_Travail demandé_
a - Relevez tous les mots terminés en « -ité » ou « -ités » dans le texte sur le cinéma et l'écriture.
b - Recopiez le texte sur le cinéma et l'écriture de « Ce serait alors » jusqu'à « avoir de libérateur ? » inclus, en substituant « récit » à « roman ».
c - Poursuivez le texte sur le cinéma et l'écriture à partir de l'endroit où il s'arrête.

_Extrait_
↓
Le cinéma est l’héritier de ce monde visionnaire. Il a démocratisé l’accès à l’extase. Et, bien sûr, la relative maîtrise du chaman ou du mystique a disparu, le contexte de leurs pratiques aussi, permettant une hypnose collective qui sera relayée ensuite par la télévision sous une autre forme. Il fait partie des techniques de manipulation de masse et, en même temps, il garde ouverte la possibilité d’un ailleurs, d’un espace collectif de potentialités, de liberté toujours à inventer.
Ce serait alors la consommation d’images qui aurait conditionné en partie mon rapport à l’écriture : au niveau du rythme, de la question du temps présente dans certaines œuvres cinématographiques et pour moi primordiale dans un roman, avec le désir d’aller au-delà des images, de rendre manifestes leurs virtualités par une immersion dans le monde des sensations.

 

Votre roman Pas le bon pas le truand part d’une séquence de cinéma très connue tirée d’un film de genre particulièrement typé. Considérez-vous cette séquence comme un cadre ou comme une « contrainte », avec tout ce que le cadre ou la contrainte peuvent avoir de libérateur ?
↑
_Données fournies_
↓
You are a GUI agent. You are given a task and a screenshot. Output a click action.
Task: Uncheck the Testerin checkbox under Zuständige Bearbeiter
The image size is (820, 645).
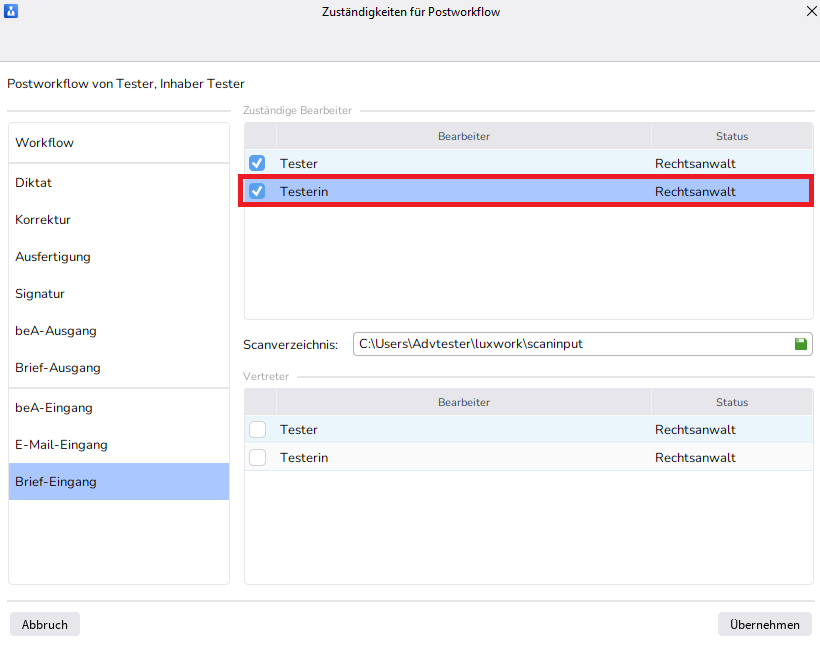[x=257, y=191]
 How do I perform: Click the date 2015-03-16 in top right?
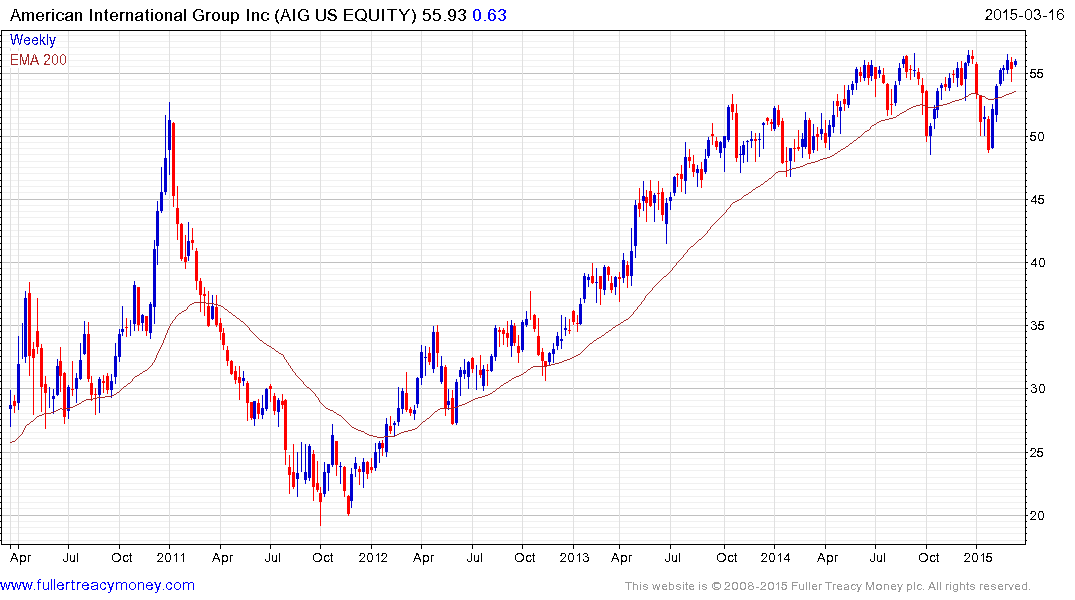click(x=1025, y=14)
↑
_Résultats_
a - possibilité, potentialités, virtualités

b -
Ce serait alors la consommation d’images qui aurait conditionné en partie mon rapport à l’écriture : au niveau du rythme, de la question du temps présente dans certaines œuvres cinématographiques et pour moi primordiale dans un récit, avec le désir d’aller au-delà des images, de rendre manifestes leurs virtualités par une immersion dans le monde des sensations.

 

Votre récit Pas le bon pas le truand part d’une séquence de cinéma très connue tirée d’un film de genre particulièrement typé. Considérez-vous cette séquence comme un cadre ou comme une « contrainte », avec tout ce que le cadre ou la contrainte peuvent avoir de libérateur ?

c -
Le cadre ou la contrainte, pour Pas le bon pas le truand,se résumait en premier lieu à utiliser les traces mémorielles que je gardais de ce film, qui m’avait marqué adolescent pour plusieurs raisons dont la principale était que j’avais peu accès au cinéma : c’est l’un des premiers films que j’ai vus en salle. Passer ainsi de la télévision au grand écran me semble avoir la force et une nature proche d’une anamnèse, et j’ai dû me retrouver à l’époque non loin de la condition des premiers spectateurs de l’histoire du cinéma : devant un objet à ce point impressionnant qu’il déborde le présent de la réception, soit vers le futur dont il pourrait être l’augure, soit vers le passé en se cristallisant aussitôt dans la mémoire. Dix ans plus tard, j’ai revu ce film et me suis dit qu’il y avait dans cette scène d’exposition – la « Brute », interprétée par Lee Van Cleef, arrive chez des paysans, partage le repas du père de famille avant de l’assassiner – les éléments d’une œuvre entière. De nouveau, dix ans plus tard, quand j’ai commencé ce livre, j’ai décidé de travailler seulement avec mes souvenirs du film, dans un premier temps. Les détails de la scène inaugurale ne sont donc pas respectés : par exemple, tous les membres de la famille, le père, la mère, le fils (il y a d’ailleurs deux fils dans le film), partagent leur dernier repas avec le tueur, résultat de ma mémoire approximative mais qui m’a permis de développer les points de vue de tous les protagonistes. C’est dans le jeu entre cette double contrainte, souvenirs et scène unique, que j’ai trouvé ma liberté.